Patel was working at the SEC during the last major changes to US market structure with the introduction of Reg NMS in 2005 when the regulator had been trying to solve the move from fractions to decimals, the rise of electronic trading and Nasdaq filing for exchange status. At that time the SEC engaged with the industry as it recognised its proposals were all interconnected. The regulator held a public hearing for the industry and then changed the proposed rules before gradually rolling them out.
“Today we have four individual proposals without any thought given to how they impact each other,” said Patel.
Hope Jarkowski, general counsel at New York Stock Exchange, continued on the panel that there is broad support for Rule 605, which will add transparency, and the best execution rule but the other two proposals are controversial.
Jeffrey O’Connor, head of market structure, Americas, at Liquidnet, said in a report in October that there is an overabundance of negativity around the proposals, from all walks of the industry. He highlighted that during Gary Gensler’s time as chairman of the SEC, there have been 47 proposals versus 19 and 22 during the two previous administrations.
O’Connor said: “The current aggressiveness is leaving most market participants perplexed, citing lack of purpose or justification.”
Tick size reform
Jeffrey Davis, senior deputy general counsel at Nasdaq, said on the panel that a consensus seems to be developing around tick size reform and allowing a half penny tick size, which Nasdaq has been advocating for a long time.

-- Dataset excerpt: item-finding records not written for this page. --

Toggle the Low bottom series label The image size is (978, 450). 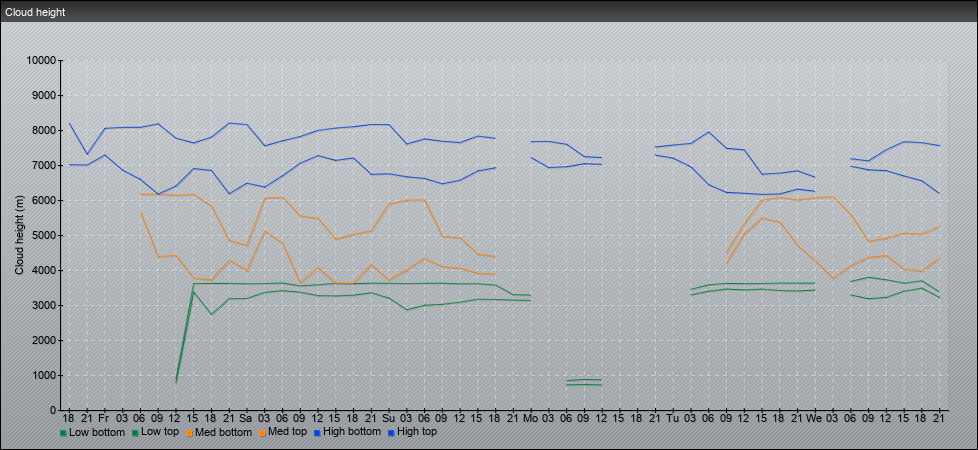(x=96, y=432)
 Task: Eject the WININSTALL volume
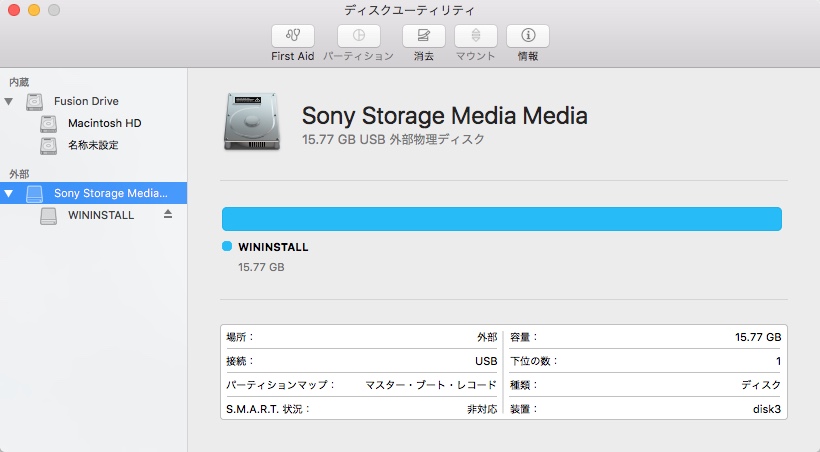click(x=168, y=214)
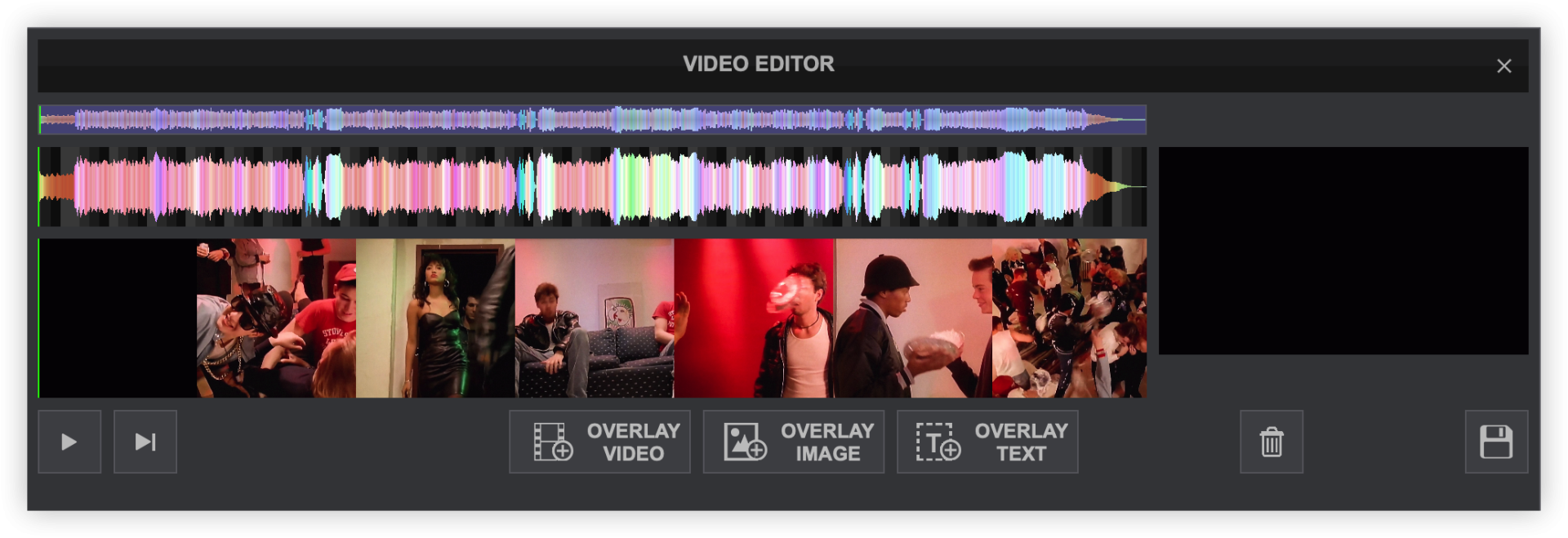Viewport: 1568px width, 538px height.
Task: Click the skip to next frame button
Action: coord(145,442)
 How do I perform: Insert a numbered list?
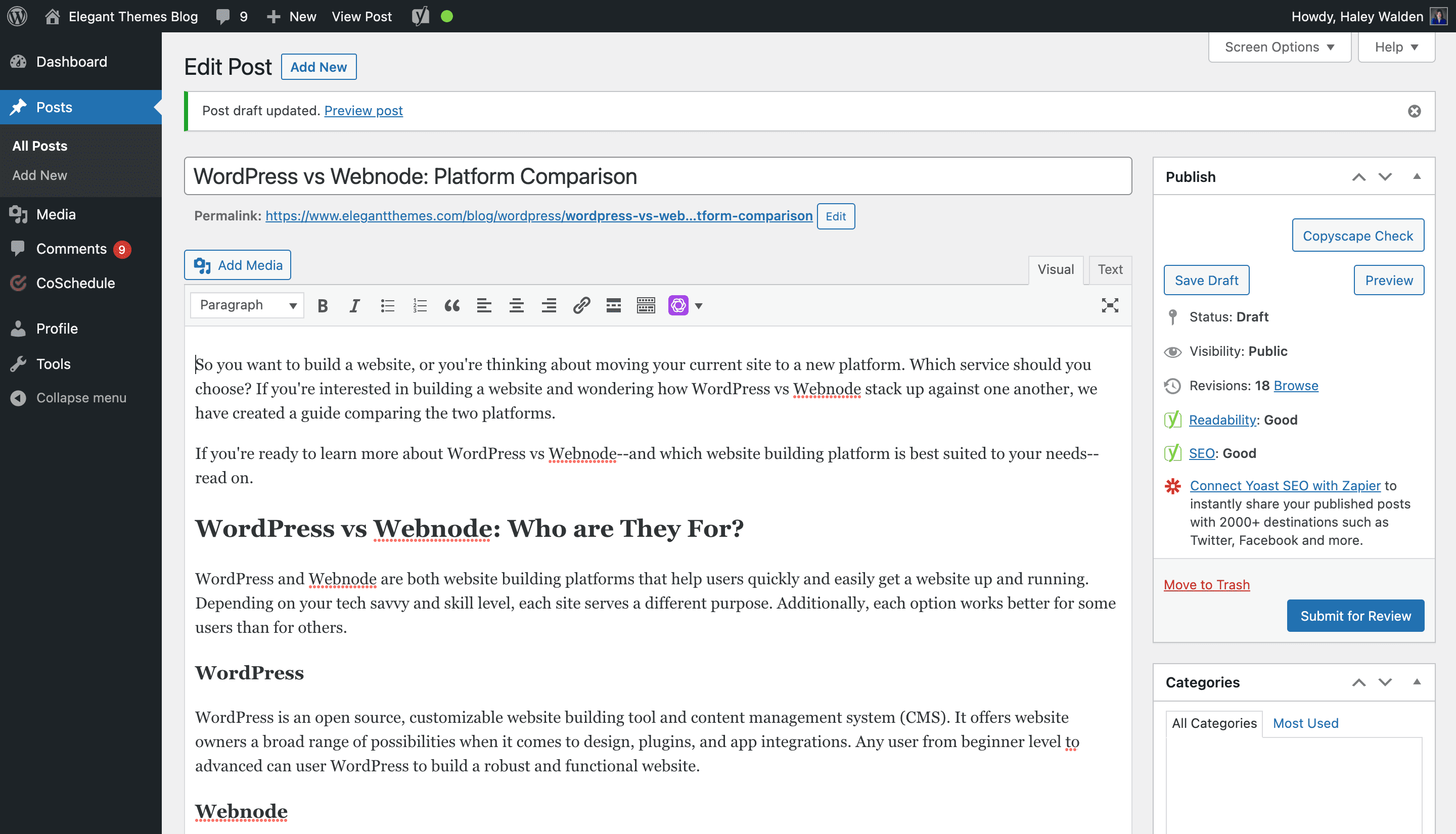click(420, 305)
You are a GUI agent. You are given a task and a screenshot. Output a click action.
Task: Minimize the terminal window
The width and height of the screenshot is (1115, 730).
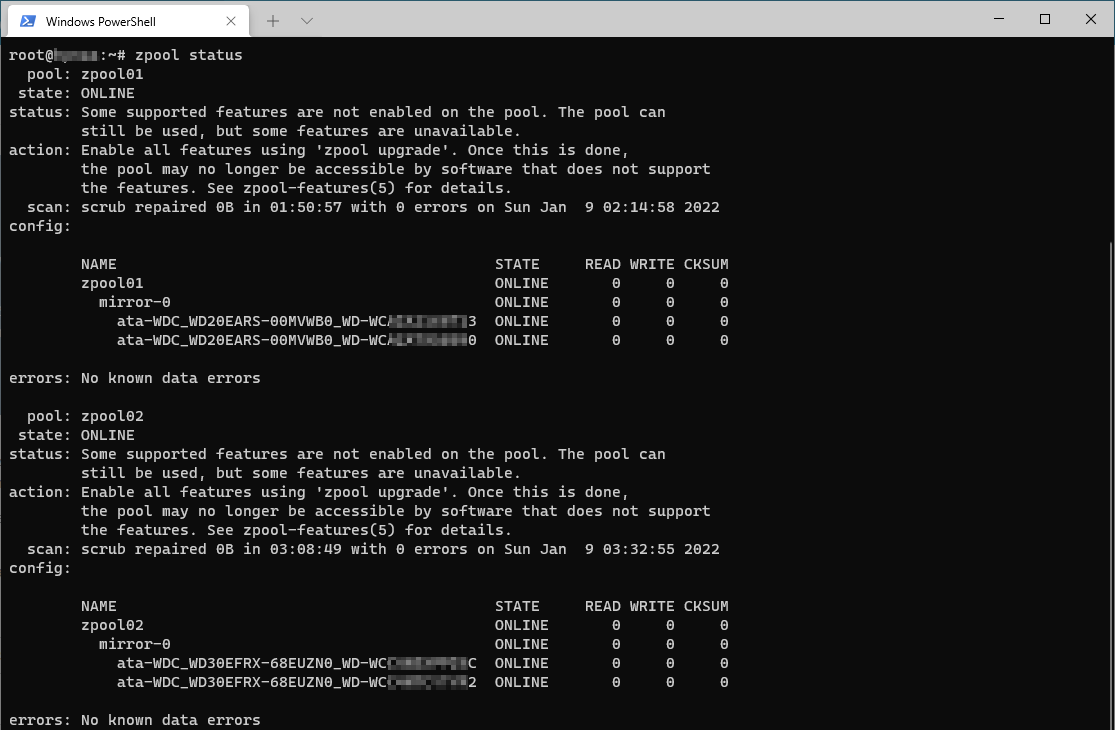(997, 19)
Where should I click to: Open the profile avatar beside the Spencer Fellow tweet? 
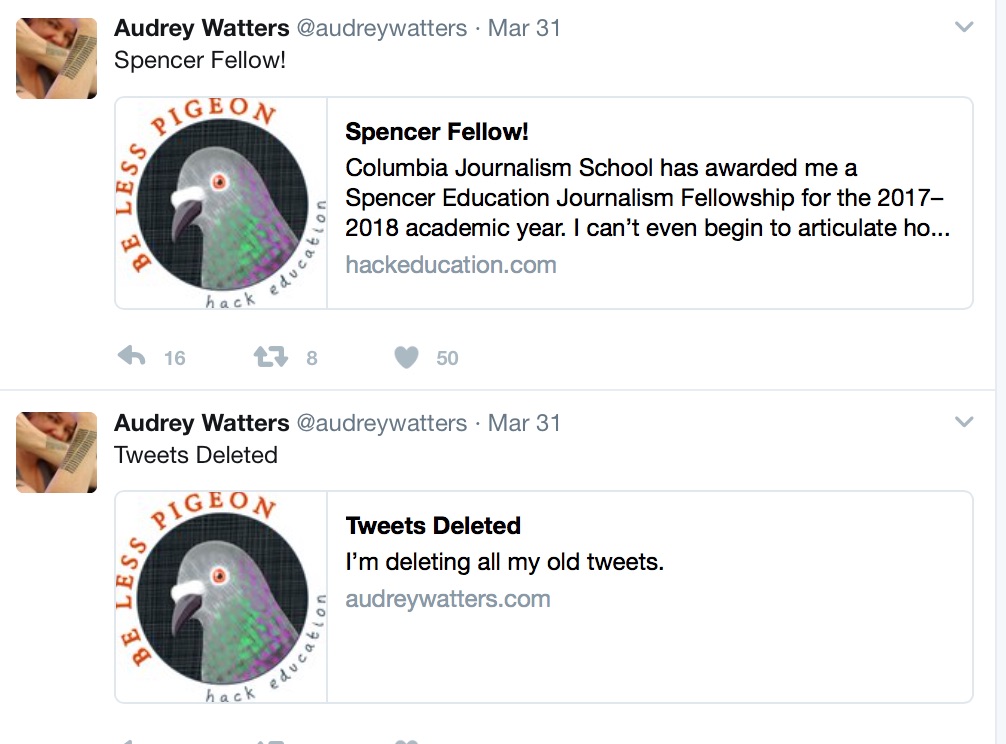[57, 58]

“We have continuously said it should be done in an incremental and careful way,” he added. “Our concern was that the proposal went too far and too fast.”
Patel agreed that allowing tick sizes below a penny addresses a market structure problem.
Davis continued that tick size reform is the only proposal that focuses on strengthening and deepening the NBBO (National Best Bid and Offer), which is critical for all aspects of market performance.
Volume tiered pricing
Another proposal that has generated controversy is banning exchanges from offering tiered pricing based on trading volumes for customer flow, although it would be allowed for proprietary flow.
Patel said the SEC seems to believe that brokers are conflicted and routing to the exchanges in their own interest rather than their customers, and pocketing the money, and that smaller brokers and exchanges cannot compete. However, firms such as Morgan Stanley pass on fee rebates to their customers and smaller broker-dealers that are not able to be members of every venue use Morgan Stanley’s scale and connectivity for market access.
Davis argued that volume-based pricing is a universally accepted economic principle.
“It is rational economic behavior and one of our best tools for creating the NBBO by incentivizing market participants to display liquidity,” he added. “We are very concerned that we can’t compete on price with off-exchange venues.”